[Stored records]
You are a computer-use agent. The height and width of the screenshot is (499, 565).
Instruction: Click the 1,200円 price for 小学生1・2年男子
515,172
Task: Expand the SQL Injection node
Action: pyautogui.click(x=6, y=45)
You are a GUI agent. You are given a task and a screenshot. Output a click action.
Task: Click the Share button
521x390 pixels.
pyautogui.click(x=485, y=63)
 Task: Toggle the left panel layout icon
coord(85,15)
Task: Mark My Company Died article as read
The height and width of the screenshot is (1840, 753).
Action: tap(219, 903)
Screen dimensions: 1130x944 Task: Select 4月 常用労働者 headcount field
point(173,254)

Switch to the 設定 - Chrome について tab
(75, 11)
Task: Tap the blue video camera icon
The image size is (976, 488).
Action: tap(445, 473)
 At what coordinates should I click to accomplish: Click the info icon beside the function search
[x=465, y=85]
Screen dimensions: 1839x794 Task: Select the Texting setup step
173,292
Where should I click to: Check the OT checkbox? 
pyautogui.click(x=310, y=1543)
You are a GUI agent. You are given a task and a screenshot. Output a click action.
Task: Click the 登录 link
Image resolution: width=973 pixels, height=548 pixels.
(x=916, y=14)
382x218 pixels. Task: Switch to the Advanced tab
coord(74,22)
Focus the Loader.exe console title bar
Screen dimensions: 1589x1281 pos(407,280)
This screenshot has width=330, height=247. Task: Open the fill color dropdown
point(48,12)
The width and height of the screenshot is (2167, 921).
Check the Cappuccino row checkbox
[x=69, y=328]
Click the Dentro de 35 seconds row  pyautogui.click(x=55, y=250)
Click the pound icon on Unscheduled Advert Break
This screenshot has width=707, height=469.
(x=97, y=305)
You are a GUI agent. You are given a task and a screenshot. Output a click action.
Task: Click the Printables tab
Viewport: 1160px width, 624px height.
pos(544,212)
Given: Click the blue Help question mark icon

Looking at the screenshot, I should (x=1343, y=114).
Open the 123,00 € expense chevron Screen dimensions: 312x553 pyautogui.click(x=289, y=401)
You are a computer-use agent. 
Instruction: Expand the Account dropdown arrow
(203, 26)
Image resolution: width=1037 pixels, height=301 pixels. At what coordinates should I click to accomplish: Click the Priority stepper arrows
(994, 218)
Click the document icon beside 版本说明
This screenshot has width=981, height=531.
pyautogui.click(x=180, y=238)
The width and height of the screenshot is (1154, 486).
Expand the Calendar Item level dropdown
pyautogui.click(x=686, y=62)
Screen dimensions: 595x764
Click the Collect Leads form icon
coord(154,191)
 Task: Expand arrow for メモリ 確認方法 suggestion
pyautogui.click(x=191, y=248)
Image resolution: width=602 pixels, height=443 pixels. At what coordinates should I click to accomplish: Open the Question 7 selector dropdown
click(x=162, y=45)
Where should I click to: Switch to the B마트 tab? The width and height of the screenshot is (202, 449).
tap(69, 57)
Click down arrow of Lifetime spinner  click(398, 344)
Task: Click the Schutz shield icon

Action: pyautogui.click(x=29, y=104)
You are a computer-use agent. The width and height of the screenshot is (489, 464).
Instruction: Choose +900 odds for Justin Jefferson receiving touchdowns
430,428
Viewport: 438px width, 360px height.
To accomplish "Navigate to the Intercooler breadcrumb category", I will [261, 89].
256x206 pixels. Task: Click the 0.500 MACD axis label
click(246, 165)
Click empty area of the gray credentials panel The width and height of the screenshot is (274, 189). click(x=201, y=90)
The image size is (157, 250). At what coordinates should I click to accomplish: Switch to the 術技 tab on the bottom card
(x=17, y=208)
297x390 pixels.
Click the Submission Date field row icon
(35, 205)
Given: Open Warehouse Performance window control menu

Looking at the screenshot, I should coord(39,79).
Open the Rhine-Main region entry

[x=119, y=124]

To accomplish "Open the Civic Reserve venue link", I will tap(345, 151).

ASSIGNED TASK: For this exercise, return every line from the data that holds the string "link".

RESPONSE AREA:
Task: Click the 登录 link
To accomplish "Open the Civic Reserve venue link", I will tap(345, 151).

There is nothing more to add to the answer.